Exercise 6.3: Pre-norm vs Post-norm

In pre-norm: x + Attention(LayerNorm(x)) In post-norm: LayerNorm(x + Attention(x))

a) Which is used in GPT-2? GPT-3? LLaMA? b) Why has pre-norm become more popular for large models? c) What's the trade-off?

Exercise 6.4: Scaling Laws

The scaling law says: Loss ≈ C / N^α where N is parameter count.

a) If we double parameters, how much does loss decrease? b) If we want to halve the loss, how many times more parameters do we need? c) Why do these laws break down eventually?


Implementation Exercises

Exercise 6.5: Transformer Block

Implement a single transformer block:

class TransformerBlock:
    def __init__(self, d_model, n_heads, d_ff):
        self.attention = MultiHeadAttention(d_model, n_heads)
        self.ffn = FeedForward(d_model, d_ff)
        self.norm1 = LayerNorm(d_model)
        self.norm2 = LayerNorm(d_model)

    def forward(self, x, mask=None):
        """
        Pre-norm transformer block:
        x = x + Attention(Norm(x))
        x = x + FFN(Norm(x))
        """

Dataset excerpt:
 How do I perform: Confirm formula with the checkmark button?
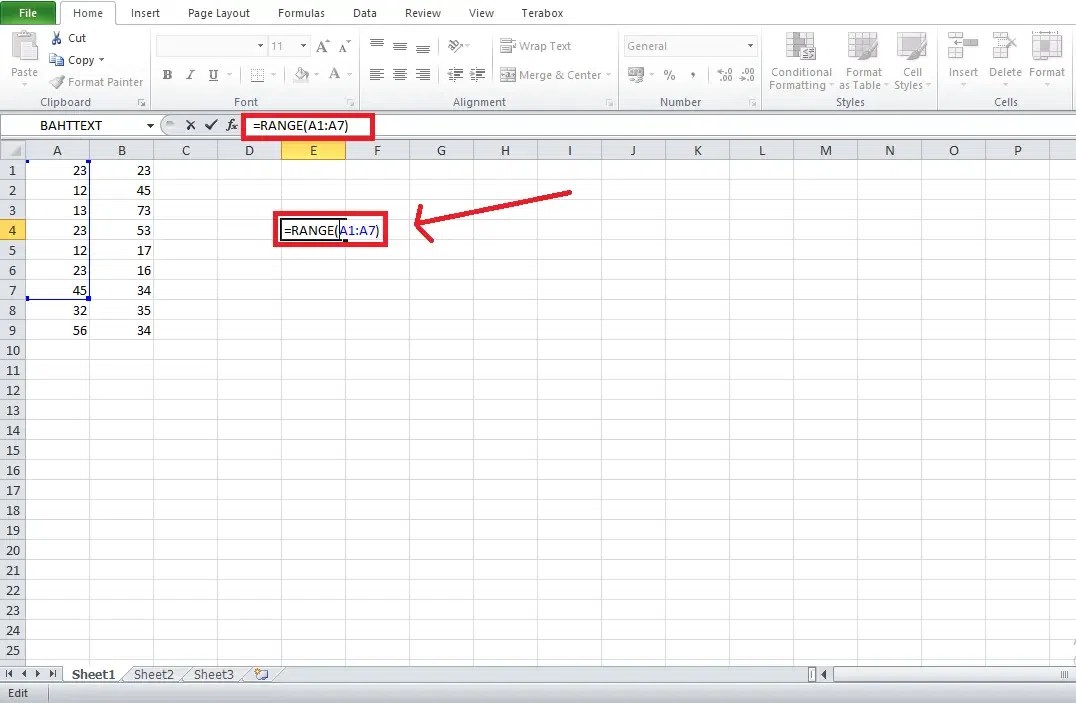point(211,126)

Exercises to complete:
1. Summarize the transformer exercises in three sentences.
2. Reproduce the transformer exercises verbatim, everything from "self.norm1 = LayerNorm(d_model)" down to "x + FFN(Norm(x))".

Your written answers:
1. The exercises contrast pre-norm, x + Attention(LayerNorm(x)), with post-norm, LayerNorm(x + Attention(x)), asking which GPT-2, GPT-3, and LLaMA use, why pre-norm has become more popular for large models, and what the trade-off is. They then give the scaling law Loss ≈ C / N^α, where N is parameter count, and ask what doubling parameters does to loss, how many times more parameters halving the loss requires, and why such laws eventually break down. An implementation exercise asks for a single pre-norm transformer block built from multi-head attention, a feed-forward network, and two layer norms.

2.
self.norm1 = LayerNorm(d_model)
        self.norm2 = LayerNorm(d_model)

    def forward(self, x, mask=None):
        """
        Pre-norm transformer block:
        x = x + Attention(Norm(x))
        x = x + FFN(Norm(x))